While we currently expect to be able to continue operating our business as described above, uncertainty resulting from COVID-19 could result in unforeseen additional disruptions to our business, including our global supply chain and retailer network, and/or require us to incur additional operational costs.
Off-Balance Sheet Arrangements
We have no off-balance sheet arrangements.
Critical Accounting Policies and Estimates
Our discussion and analysis of our financial condition and results of operations are based upon our consolidated financial statements, which have been prepared in accordance with U.S. generally accepted accounting principles. These principles require us to make estimates and judgments that affect the reported amounts of assets, liabilities, revenue and expenses, cash flow and related disclosure of contingent assets and liabilities. Our estimates include those related to revenue recognition, accounts receivable reserves, income and other taxes, stock-based compensation and equipment and contingent obligations. We base our estimates on historical experience and on various other assumptions that we believe to be reasonable under the circumstances. Actual results may differ from these estimates. To the extent that there are material differences between these estimates and our actual results, our future financial statements will be affected.

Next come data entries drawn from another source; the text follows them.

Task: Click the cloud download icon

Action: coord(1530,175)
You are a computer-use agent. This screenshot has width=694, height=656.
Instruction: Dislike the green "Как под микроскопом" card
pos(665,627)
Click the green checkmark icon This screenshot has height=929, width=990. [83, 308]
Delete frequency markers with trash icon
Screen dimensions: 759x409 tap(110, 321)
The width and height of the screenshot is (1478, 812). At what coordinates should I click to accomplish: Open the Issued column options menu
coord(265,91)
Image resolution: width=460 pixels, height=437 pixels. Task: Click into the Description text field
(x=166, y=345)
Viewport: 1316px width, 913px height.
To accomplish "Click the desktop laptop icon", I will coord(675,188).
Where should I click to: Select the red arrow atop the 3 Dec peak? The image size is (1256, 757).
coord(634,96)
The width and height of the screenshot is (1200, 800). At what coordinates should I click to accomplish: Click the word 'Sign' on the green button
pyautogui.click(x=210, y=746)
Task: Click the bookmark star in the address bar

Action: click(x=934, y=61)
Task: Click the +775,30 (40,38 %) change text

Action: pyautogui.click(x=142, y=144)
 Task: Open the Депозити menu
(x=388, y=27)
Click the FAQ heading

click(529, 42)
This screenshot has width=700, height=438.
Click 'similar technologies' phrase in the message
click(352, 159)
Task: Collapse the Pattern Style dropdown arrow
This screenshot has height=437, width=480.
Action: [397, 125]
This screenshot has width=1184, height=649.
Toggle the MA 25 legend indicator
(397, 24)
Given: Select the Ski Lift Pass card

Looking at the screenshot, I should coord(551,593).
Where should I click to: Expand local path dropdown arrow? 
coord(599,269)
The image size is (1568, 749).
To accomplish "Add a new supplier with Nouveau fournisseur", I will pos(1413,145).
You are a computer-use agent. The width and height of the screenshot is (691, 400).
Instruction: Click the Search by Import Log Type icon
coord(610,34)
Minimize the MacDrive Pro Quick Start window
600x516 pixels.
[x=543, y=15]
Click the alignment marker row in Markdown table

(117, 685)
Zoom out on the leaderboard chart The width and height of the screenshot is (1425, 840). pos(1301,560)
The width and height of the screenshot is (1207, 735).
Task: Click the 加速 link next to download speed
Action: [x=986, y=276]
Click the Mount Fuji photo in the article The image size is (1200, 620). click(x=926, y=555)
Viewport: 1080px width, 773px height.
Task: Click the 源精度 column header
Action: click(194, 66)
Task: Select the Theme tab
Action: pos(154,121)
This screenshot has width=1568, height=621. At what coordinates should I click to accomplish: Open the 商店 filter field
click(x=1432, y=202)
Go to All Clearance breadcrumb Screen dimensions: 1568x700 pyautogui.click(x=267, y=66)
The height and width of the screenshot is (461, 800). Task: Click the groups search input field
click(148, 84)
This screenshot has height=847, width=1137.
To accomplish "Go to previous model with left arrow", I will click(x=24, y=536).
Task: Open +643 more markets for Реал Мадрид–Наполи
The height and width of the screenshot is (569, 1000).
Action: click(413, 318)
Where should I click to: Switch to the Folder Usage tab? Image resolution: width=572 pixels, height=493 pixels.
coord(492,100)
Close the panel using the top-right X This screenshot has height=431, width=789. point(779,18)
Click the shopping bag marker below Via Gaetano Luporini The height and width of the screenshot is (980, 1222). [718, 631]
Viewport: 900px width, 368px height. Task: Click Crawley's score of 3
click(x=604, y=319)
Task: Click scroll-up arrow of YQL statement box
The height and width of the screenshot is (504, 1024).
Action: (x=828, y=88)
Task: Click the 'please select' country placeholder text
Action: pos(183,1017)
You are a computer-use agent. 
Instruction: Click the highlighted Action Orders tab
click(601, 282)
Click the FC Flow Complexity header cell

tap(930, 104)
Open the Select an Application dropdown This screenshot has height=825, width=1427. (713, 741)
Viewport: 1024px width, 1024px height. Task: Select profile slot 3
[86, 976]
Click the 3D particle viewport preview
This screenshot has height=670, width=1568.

We define our “critical accounting policies” as those U.S. generally accepted accounting principles that require us to make subjective estimates about matters that are uncertain and are likely to have a material impact on our financial condition and results of operations as well as the specific way, we apply those principles. Our estimates are based upon assumptions and judgments about matters that are highly uncertain at the time the accounting estimate is made and applied and require us to continually assess a range of potential outcomes. A detailed discussion of the critical accounting policies that most affect our Company is in Footnote 2 of the notes to our financial statements.